» About this task: The answer should consist of each line from the data below that includes "agent".

Data for review: Begin

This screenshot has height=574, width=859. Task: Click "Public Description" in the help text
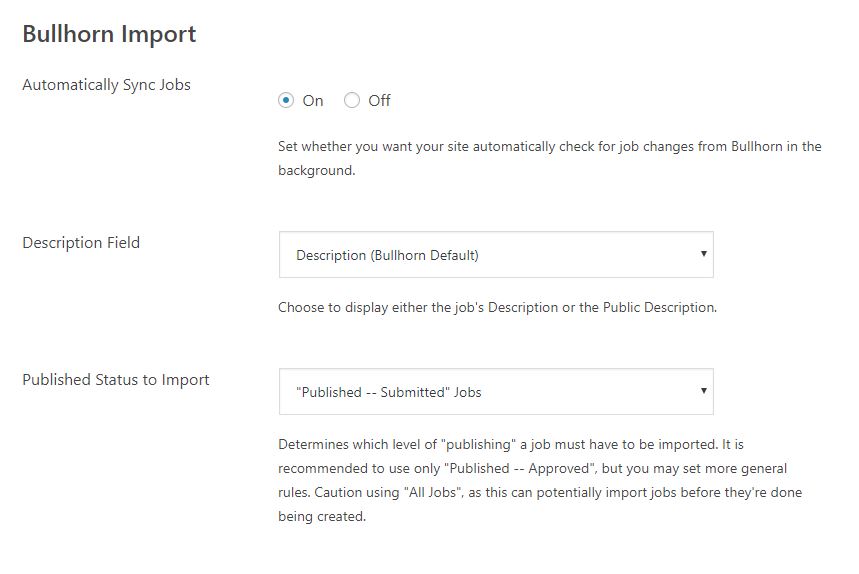point(659,307)
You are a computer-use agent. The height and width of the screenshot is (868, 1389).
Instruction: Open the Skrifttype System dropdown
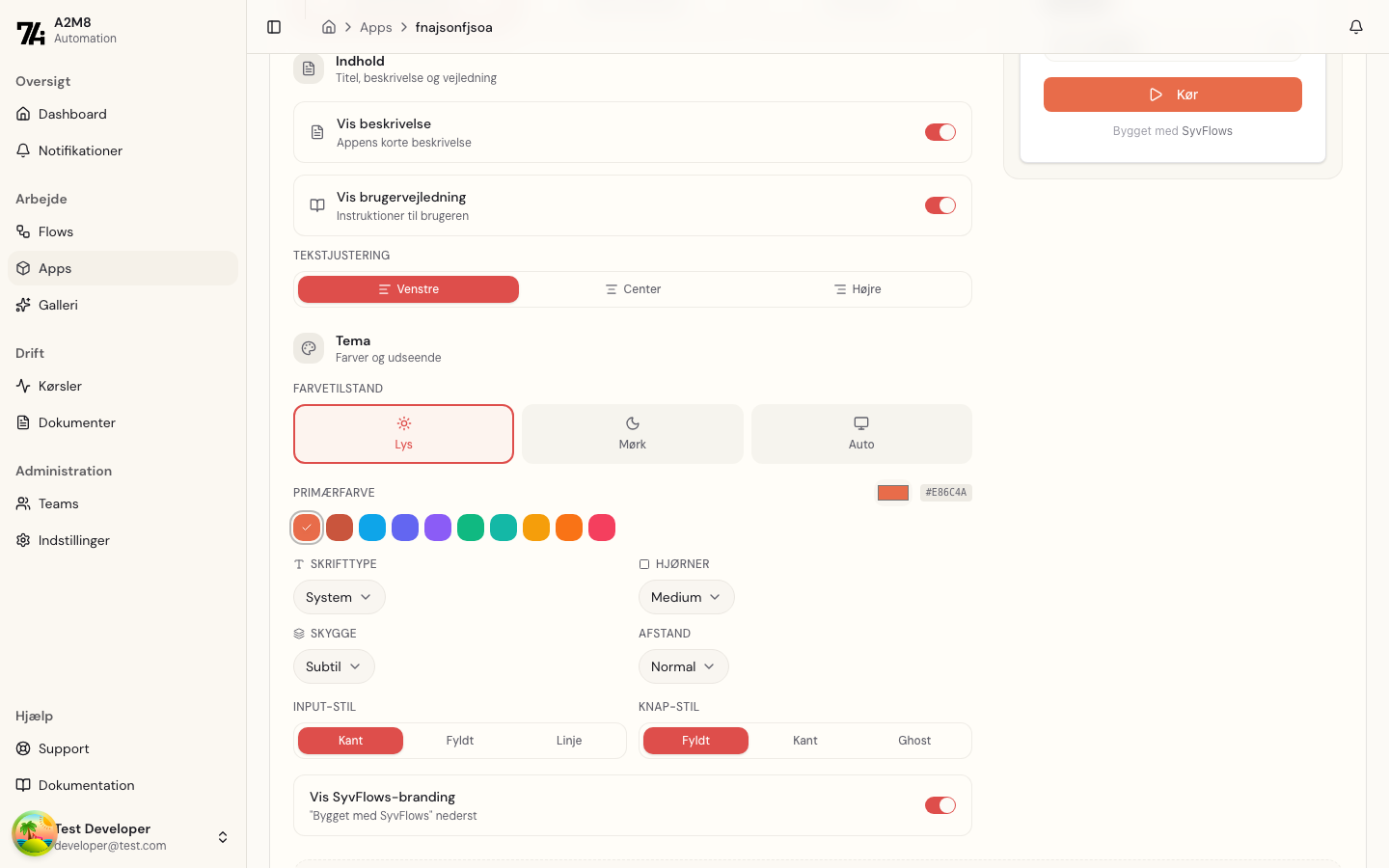[339, 597]
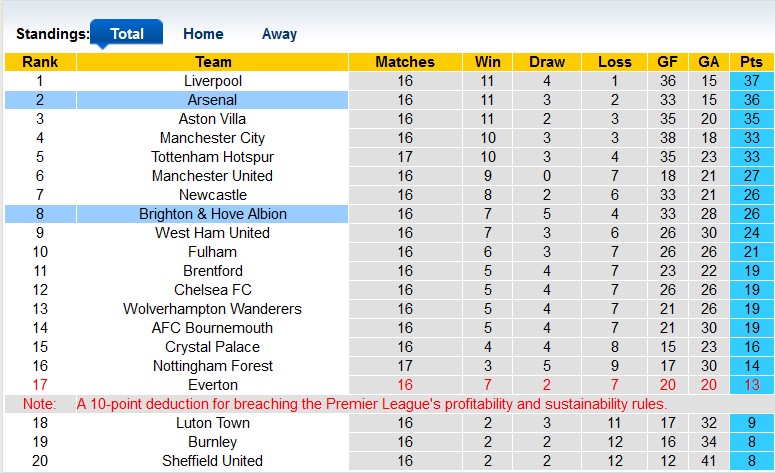Screen dimensions: 775x473
Task: Open Brighton & Hove Albion link
Action: click(x=213, y=214)
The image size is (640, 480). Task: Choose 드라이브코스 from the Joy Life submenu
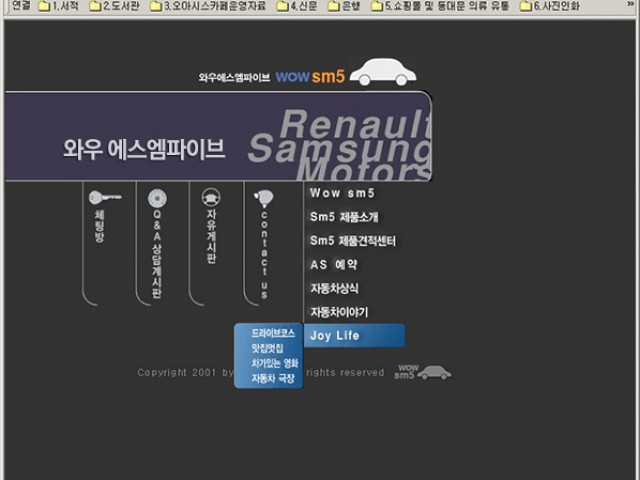[x=273, y=331]
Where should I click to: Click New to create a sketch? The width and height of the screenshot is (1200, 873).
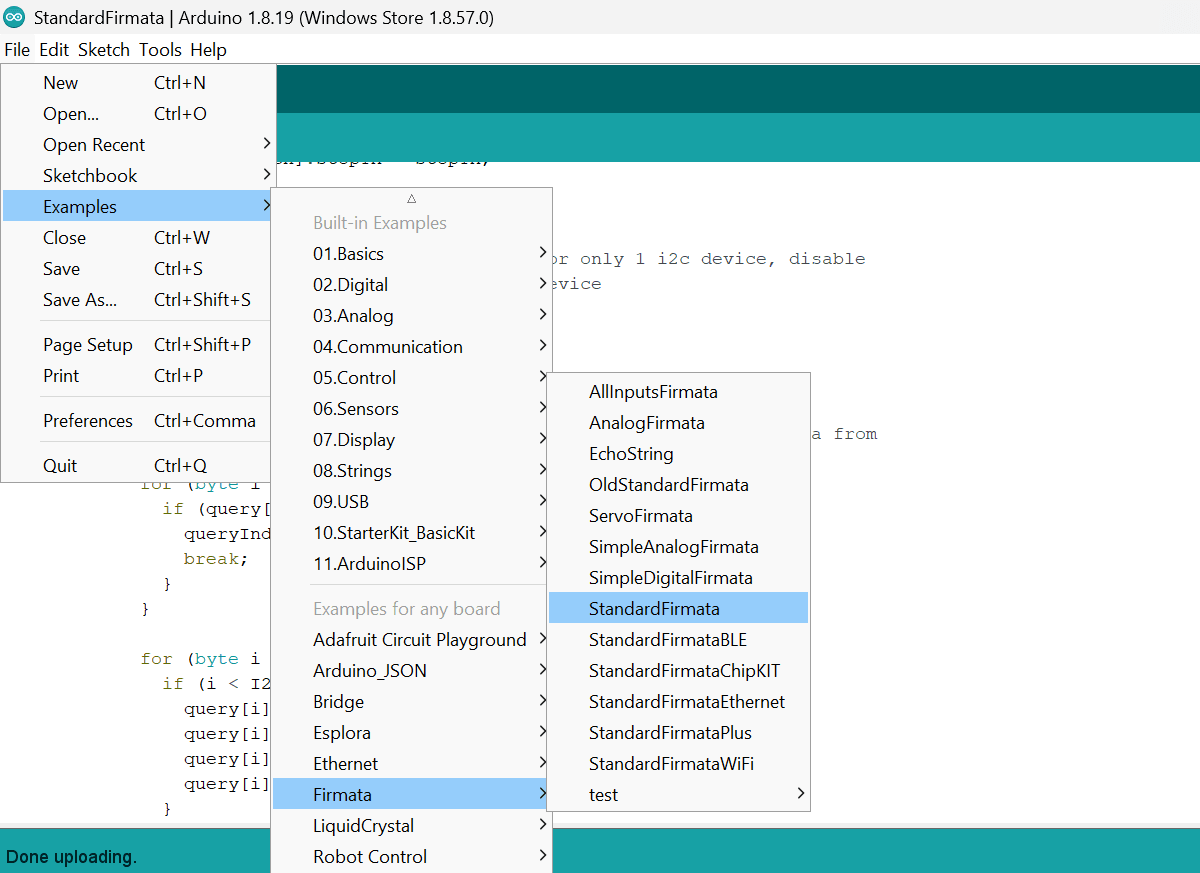(60, 82)
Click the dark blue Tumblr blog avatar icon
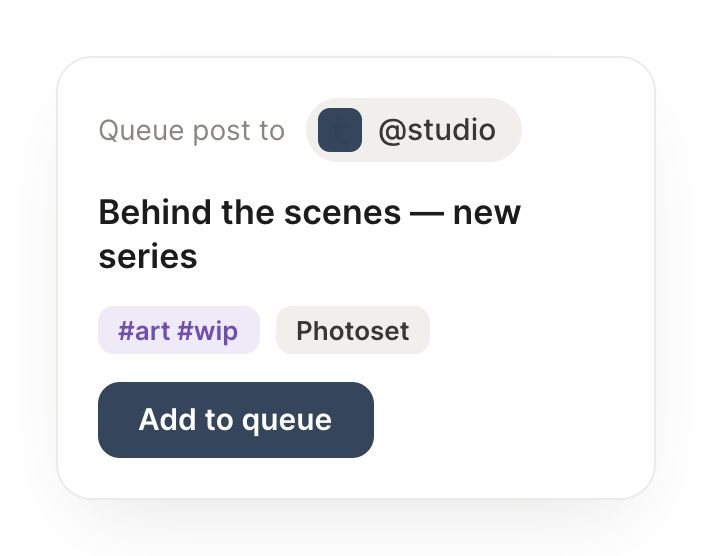712x556 pixels. [x=340, y=130]
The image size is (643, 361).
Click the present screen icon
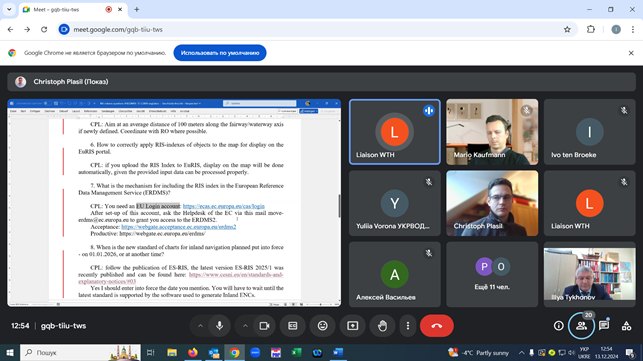pos(353,326)
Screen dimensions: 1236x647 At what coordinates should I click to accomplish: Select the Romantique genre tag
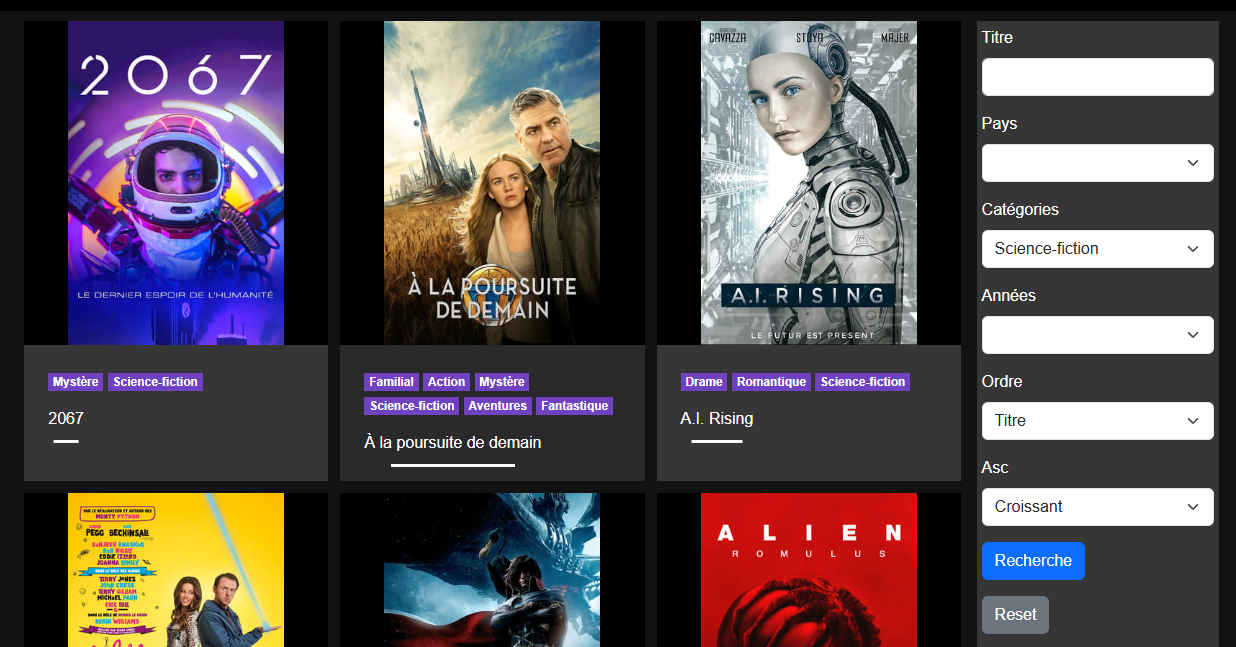[771, 382]
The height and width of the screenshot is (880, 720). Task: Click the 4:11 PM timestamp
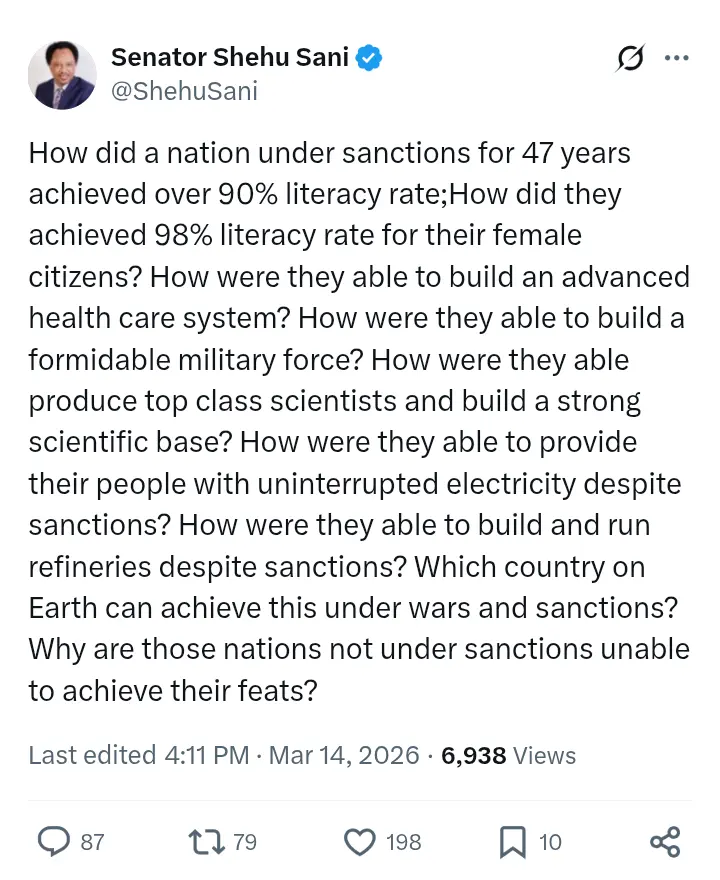(206, 755)
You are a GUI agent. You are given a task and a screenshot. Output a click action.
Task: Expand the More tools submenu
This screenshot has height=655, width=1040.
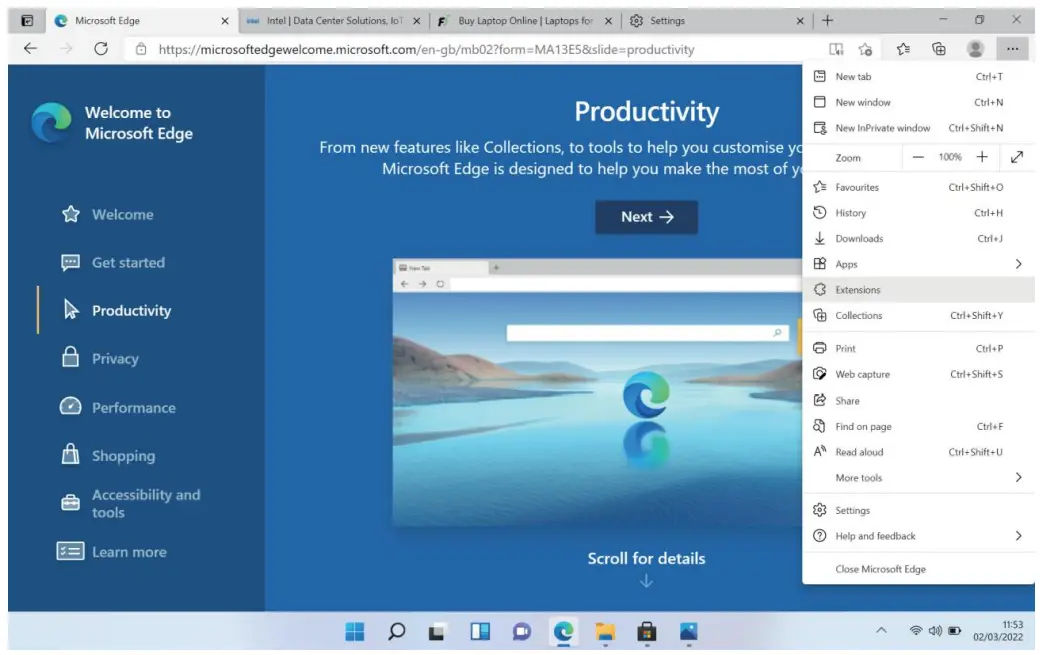tap(1018, 478)
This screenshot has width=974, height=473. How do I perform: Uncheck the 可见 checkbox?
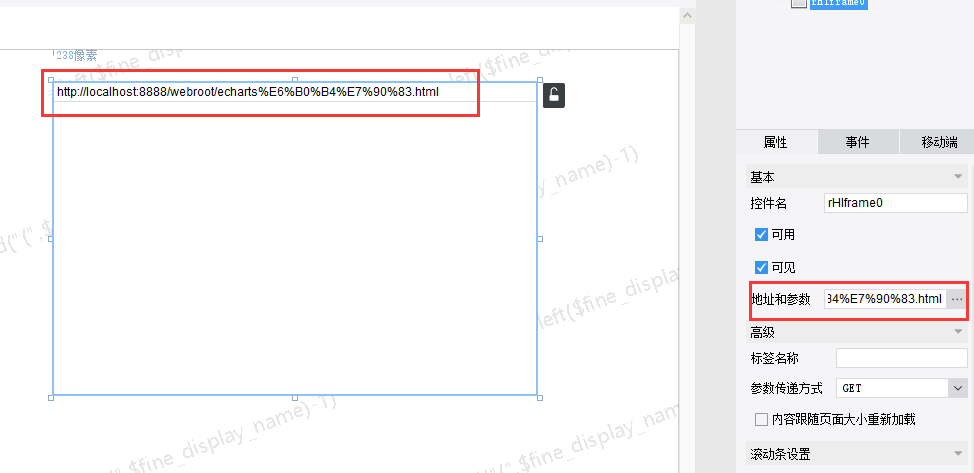pyautogui.click(x=762, y=267)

Data for review: End

» Result for this exercise:
You are a computer-use agent. The height and width of the screenshot is (868, 1389).
You are a GUI agent. You are given a task and a screenshot. Output a click action.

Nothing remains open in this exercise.